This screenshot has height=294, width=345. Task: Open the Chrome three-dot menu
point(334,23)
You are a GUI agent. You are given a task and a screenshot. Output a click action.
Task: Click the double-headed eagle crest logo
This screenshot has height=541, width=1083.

----

| DIRECTION |
Reproduce each line of the listing above verbatim.

| THE COMPLETED TASK |
This screenshot has height=294, width=345. Task: Open the Chrome three-dot menu
point(334,23)
You are a GUI agent. You are given a task and a screenshot. Output a click action.
Task: Click the double-headed eagle crest logo
This screenshot has height=541, width=1083.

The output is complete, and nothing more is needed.